Required actions ->
A - Repeat the part of the Harbin review between "Harbin is freezingly absorbing." and "old spy yarn.", inclusive.
B - According to the Harbin review, which actor plays the Japanese major Mori?

Text excerpt ->
════
You need to be four things to fully appreciate this deal — ideally Korean, a history buff, a devotee of the cold, and a Hyun Bin fan.

Harbin is freezingly absorbing. But it’s straightforward. Too straightforward, in fact, like a railway track itself with few twists and turns. The focus here is more on the dynamics among the plotters rather than a good old spy yarn.

It’s aided by the precise K-cast here who, despite looking warily stoic, still emotes convincingly right through the frozen numbness. Reminding you of Zhang Yimou’s Cliff Walkers, but less exciting. That was a frostbitten Japanese-occupation thriller too with more fictional kicks and less factual baggage.

Director and co-writer Woo Min-ho (The Man Standing Next, Inside Men) handles his story carefully as though it’s a live grenade. Since no less than the depiction of fabled national martyr, Ahn Jung-geun (Confidential Assignment's Hyun Bin), lieutenant-general of the Korean Independence Army, is at stake.

After a hellish The Battle Of Lake Changjin-style scene that’s medieval in its stabbing and strangling carnage, Ahn, a redemptive soul, releases the cruel, vengeful Japanese major, Mori (played with venom by Park Hoon). A mistake that plagues him when his men die due to his decision. It results in a cloud of suspicion — personally and from his comrades — hovering over the man which he must put right. “If we don’t bleed, no one will remember them,” Ahn tries to make amends to his dead brothers-in-arms.

Making this pic about the avowed determination of the damaged patriot to eliminate the head of the enemy so reverential, it basically throws in only a predictable traitor-in-their-midst mystery to jazz up the proceedings.

Harbin is based on two actual historical figures, Ahn and Japanese PM, Ito Hirobumi (Lily Franky from Shoplifters), the despised “old wolf”. While the rest of the characters are apparently fictional composites.
════
Listed records ->

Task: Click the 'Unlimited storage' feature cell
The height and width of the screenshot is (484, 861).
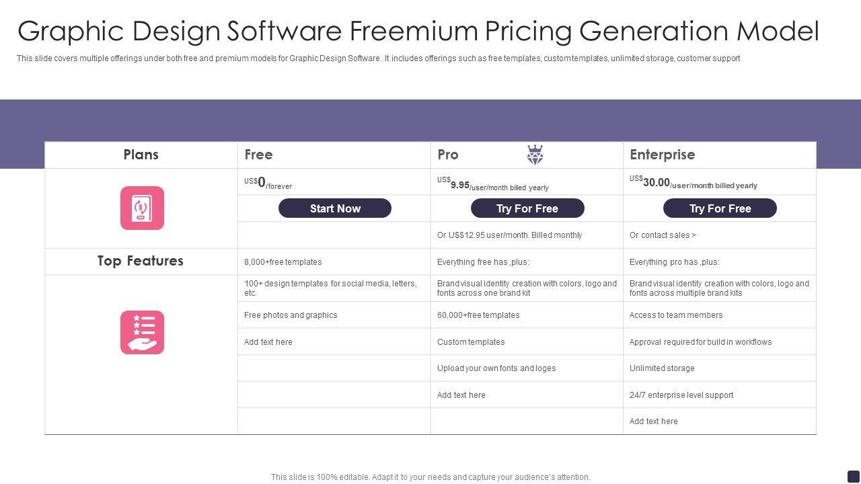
════
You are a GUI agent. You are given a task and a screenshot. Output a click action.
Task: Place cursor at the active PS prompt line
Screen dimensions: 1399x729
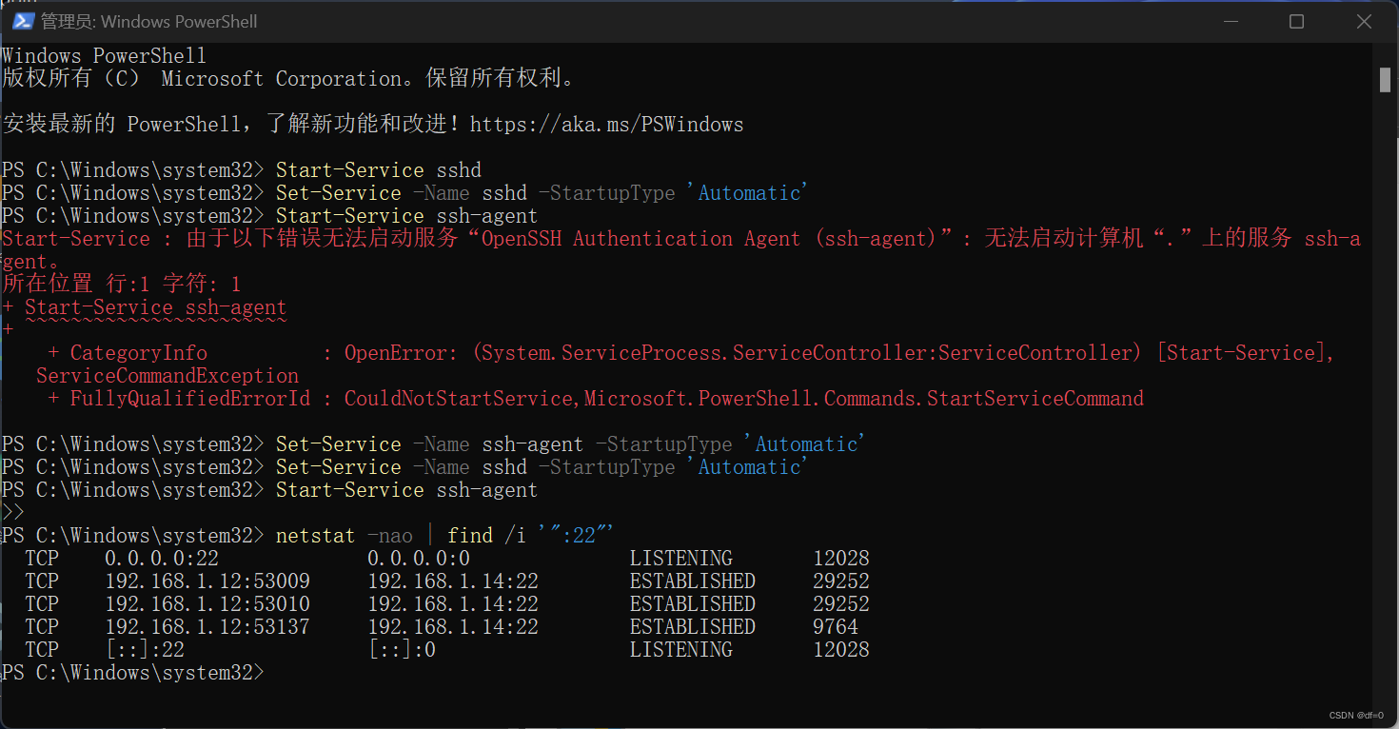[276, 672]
════
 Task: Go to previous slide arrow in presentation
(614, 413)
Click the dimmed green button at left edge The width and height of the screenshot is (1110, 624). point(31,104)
════
Results for each task ->
A -
Harbin is freezingly absorbing. But it’s straightforward. Too straightforward, in fact, like a railway track itself with few twists and turns. The focus here is more on the dynamics among the plotters rather than a good old spy yarn.

B - Park Hoon